However, I sometimes have problems switching off at the end of the day. This occasionally leads to frustration when it comes to reading in bed, my number two hobby. (Number one is writing – variety is the spice of life.) I recently snuggled up under my quilt with a promisingly well-thumbed Chick Lit novel I’d found in a charity shop. Within two chapters I was swearing blue murder at the rash of bad punctuation running riot throughout the pages. I grumbled audibly, wondering who the hell had edited the English in this book, or whether it had been edited at all. I fiddled with the corner of the page and my vivid imagination took off. I imagined the editor, drinking direct from the Chardonnay bottle as he picked out the odd spelling mistake or typographic error in the script. Then, no doubt tired of fiddling around, he must have grabbed a box of punctuation marks and magnanimously tipped it over the document like a trainee pizzaiolo attacking an unsuspecting Napoletana with an entire tin of capers. The commas scattered away into the different pages like cockroaches trying to find a quiet, damp corner to hide in, and the damage was done.

I told you I had a vivid imagination. In any case, the readability of what promised to be an excellent storyline, suddenly became somewhat, compromised; because the text was mined, with badly placed, punctuation. Ok, so I’ve exaggerated a tad, but you get, what, I mean….

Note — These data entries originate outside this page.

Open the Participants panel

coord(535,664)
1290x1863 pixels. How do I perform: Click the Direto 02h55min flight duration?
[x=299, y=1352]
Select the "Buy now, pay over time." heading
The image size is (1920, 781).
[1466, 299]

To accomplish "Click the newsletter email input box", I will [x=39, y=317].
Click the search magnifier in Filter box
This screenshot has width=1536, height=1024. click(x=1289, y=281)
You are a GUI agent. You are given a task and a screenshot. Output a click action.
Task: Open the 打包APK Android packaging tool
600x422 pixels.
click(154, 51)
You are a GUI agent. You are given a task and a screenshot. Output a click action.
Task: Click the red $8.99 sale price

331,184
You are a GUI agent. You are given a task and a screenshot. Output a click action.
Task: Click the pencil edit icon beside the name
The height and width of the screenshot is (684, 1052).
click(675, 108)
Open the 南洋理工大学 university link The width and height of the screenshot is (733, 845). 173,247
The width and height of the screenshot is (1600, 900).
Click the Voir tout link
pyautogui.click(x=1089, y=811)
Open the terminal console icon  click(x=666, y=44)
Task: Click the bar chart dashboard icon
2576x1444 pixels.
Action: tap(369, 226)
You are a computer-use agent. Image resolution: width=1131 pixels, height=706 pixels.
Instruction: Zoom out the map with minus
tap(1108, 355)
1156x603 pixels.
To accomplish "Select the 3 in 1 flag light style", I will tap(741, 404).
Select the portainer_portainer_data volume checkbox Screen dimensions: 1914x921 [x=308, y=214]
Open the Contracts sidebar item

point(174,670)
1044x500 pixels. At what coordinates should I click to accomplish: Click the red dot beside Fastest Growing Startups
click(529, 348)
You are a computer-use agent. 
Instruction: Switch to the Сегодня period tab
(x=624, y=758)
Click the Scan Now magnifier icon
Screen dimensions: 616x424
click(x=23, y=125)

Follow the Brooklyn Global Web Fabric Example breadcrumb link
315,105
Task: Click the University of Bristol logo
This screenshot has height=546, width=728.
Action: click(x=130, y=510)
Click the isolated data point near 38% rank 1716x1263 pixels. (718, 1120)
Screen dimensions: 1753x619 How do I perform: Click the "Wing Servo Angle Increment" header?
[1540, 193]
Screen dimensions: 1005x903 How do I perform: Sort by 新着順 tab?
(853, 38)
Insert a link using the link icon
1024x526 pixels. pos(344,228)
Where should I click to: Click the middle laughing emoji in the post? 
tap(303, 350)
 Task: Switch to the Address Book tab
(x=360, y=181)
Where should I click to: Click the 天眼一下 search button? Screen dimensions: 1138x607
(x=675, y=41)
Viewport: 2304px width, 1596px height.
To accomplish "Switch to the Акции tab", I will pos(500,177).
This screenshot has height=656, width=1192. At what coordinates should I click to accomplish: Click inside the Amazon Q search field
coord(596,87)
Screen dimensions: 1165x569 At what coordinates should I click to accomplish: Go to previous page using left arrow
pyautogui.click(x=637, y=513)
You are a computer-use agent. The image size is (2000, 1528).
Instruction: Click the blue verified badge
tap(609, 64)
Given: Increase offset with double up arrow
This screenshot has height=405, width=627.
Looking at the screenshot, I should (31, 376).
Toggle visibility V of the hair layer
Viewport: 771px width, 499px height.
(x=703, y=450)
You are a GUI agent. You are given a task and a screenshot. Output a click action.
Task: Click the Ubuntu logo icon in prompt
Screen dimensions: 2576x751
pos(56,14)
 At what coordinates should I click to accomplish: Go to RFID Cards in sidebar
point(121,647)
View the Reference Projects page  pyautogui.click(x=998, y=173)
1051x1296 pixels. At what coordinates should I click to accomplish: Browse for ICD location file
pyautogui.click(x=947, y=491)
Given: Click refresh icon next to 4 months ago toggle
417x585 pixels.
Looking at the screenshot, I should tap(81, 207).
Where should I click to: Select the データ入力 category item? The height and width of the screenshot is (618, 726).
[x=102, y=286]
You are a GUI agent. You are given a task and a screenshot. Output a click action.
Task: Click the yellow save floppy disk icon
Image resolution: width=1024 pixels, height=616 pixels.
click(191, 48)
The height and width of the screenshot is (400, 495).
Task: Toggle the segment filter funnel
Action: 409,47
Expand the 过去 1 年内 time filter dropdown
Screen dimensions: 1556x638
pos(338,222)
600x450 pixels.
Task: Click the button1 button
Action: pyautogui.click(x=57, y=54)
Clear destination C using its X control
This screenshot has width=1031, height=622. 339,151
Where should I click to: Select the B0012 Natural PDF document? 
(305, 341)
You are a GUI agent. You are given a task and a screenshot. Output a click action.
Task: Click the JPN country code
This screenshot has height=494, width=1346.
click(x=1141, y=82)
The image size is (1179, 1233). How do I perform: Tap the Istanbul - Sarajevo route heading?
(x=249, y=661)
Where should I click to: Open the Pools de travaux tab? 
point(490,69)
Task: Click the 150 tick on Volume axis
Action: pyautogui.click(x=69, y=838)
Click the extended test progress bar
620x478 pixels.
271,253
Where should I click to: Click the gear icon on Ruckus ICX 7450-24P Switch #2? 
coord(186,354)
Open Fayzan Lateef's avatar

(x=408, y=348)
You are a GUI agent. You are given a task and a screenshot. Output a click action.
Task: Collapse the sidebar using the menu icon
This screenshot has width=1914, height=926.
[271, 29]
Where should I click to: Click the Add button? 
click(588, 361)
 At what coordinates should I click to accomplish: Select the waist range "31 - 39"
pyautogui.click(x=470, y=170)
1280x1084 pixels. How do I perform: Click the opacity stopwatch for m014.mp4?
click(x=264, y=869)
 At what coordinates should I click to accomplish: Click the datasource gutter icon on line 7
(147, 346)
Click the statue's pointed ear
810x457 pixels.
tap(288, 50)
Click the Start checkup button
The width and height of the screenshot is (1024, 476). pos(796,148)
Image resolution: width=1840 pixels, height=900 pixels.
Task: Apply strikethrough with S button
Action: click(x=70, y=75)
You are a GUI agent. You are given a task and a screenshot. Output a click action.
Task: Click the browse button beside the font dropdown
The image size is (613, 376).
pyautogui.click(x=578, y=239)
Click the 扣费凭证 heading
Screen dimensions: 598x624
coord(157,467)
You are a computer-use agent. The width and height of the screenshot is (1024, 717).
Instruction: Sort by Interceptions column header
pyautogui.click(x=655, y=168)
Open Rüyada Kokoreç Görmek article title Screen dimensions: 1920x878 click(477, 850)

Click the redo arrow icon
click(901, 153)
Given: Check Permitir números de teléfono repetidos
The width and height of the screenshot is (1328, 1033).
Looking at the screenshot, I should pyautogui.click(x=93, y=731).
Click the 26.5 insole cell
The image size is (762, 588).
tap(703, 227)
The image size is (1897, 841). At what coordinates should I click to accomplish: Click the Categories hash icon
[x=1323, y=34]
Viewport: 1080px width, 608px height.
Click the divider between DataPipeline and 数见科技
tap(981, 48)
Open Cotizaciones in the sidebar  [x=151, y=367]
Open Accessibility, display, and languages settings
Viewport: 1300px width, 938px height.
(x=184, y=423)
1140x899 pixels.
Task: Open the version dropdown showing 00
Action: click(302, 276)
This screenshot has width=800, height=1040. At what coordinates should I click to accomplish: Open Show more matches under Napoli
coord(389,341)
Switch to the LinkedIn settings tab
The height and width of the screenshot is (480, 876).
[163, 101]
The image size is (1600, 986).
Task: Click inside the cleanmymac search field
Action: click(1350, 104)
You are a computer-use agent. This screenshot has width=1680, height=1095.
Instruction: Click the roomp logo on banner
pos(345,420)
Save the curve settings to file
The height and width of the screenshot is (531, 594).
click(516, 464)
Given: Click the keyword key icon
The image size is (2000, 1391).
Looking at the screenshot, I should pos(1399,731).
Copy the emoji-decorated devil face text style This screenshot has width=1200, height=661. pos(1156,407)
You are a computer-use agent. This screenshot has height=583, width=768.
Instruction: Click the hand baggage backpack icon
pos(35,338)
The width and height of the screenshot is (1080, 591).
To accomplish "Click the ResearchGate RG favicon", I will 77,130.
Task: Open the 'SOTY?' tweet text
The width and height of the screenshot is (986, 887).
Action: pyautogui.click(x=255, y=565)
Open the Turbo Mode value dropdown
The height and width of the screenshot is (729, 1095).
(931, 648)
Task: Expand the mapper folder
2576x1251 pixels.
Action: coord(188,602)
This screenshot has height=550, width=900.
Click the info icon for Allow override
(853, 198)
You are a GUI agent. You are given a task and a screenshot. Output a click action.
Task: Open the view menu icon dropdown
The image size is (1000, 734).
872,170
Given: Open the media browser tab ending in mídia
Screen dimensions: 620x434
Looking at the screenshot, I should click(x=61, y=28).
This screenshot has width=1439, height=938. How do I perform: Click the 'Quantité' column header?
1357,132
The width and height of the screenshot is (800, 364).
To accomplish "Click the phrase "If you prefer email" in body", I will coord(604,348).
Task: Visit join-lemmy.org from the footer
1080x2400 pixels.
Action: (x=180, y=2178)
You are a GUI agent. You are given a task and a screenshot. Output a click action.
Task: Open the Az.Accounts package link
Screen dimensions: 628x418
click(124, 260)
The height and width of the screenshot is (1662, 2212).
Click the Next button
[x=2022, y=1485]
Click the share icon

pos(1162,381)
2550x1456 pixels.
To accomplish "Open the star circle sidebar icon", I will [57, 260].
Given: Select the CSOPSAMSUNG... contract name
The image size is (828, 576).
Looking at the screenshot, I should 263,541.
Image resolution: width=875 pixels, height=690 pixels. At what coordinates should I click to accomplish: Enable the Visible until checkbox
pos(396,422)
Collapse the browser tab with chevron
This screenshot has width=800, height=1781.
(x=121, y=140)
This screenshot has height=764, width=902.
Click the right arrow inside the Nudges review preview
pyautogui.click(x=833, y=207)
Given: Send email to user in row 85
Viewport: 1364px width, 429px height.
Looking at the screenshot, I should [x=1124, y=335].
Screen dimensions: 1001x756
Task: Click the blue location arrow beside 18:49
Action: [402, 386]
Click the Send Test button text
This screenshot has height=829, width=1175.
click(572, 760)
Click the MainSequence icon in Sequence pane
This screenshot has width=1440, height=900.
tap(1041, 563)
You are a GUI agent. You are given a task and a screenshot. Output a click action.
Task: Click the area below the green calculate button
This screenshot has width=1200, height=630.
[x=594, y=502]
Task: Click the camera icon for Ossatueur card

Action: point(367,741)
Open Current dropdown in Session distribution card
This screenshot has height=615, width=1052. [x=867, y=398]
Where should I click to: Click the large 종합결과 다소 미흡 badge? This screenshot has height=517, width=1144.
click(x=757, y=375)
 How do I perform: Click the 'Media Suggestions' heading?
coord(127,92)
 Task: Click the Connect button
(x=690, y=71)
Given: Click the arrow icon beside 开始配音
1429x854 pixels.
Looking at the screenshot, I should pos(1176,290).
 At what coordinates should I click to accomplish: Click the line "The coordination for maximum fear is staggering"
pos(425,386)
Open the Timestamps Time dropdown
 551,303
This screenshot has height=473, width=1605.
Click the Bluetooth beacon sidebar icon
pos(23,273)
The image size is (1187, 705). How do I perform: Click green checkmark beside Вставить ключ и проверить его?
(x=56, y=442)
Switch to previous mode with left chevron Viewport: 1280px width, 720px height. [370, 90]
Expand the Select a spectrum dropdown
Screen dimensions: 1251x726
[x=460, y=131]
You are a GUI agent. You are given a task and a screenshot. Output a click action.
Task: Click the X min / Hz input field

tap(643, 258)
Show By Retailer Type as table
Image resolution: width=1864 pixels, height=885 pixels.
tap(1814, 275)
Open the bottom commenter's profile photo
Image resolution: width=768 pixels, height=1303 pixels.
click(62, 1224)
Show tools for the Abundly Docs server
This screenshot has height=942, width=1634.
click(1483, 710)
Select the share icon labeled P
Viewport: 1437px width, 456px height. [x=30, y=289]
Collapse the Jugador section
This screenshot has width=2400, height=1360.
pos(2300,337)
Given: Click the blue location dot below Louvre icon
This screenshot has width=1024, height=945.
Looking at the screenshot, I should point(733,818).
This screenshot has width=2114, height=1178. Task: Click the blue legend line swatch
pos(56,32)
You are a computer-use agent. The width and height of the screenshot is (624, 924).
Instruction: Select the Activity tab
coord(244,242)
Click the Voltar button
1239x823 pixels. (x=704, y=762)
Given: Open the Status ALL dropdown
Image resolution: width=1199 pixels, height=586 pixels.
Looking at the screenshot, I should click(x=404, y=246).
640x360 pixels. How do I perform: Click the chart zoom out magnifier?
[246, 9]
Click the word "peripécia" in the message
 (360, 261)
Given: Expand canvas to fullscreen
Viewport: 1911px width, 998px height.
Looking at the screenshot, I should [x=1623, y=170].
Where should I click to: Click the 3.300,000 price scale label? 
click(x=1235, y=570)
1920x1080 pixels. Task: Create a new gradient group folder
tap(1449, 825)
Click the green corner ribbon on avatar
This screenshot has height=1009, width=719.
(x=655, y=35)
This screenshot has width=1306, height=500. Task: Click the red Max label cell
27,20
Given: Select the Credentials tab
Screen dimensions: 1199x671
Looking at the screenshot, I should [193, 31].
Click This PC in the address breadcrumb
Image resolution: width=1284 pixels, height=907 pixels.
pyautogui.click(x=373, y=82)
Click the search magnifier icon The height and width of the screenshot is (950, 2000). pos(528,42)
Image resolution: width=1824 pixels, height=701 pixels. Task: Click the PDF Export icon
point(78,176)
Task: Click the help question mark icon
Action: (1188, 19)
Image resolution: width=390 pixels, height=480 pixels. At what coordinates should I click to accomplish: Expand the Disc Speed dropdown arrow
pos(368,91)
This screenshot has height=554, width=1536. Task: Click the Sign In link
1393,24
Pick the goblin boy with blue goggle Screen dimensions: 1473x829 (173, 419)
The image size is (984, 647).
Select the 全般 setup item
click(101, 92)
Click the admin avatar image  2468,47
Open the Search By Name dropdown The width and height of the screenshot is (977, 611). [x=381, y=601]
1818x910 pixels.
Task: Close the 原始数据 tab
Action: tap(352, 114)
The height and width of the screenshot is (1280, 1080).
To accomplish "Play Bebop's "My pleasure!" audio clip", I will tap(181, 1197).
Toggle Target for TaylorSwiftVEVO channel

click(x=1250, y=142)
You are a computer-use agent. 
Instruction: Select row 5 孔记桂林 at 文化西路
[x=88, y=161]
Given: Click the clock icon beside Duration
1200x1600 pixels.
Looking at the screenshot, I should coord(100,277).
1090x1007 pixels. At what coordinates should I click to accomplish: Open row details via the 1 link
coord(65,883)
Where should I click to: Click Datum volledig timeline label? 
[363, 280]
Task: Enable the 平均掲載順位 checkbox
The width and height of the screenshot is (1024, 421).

The last straw was the herd of brackets rampaging across each page, giving me the uneasy feeling that the narrator was schizophrenic. The numerous asides thrown into the text made her look like her own sidekick. I threw the book on the floor, where it has remained to this day.

So spare a thought for poor old punctuation he’s having a tough time of it whether on the street or in published form. (Garnish this sentence with both punctuation and parsimony, if you please.) The day punctuation dies, we will have a heavy sentence to face.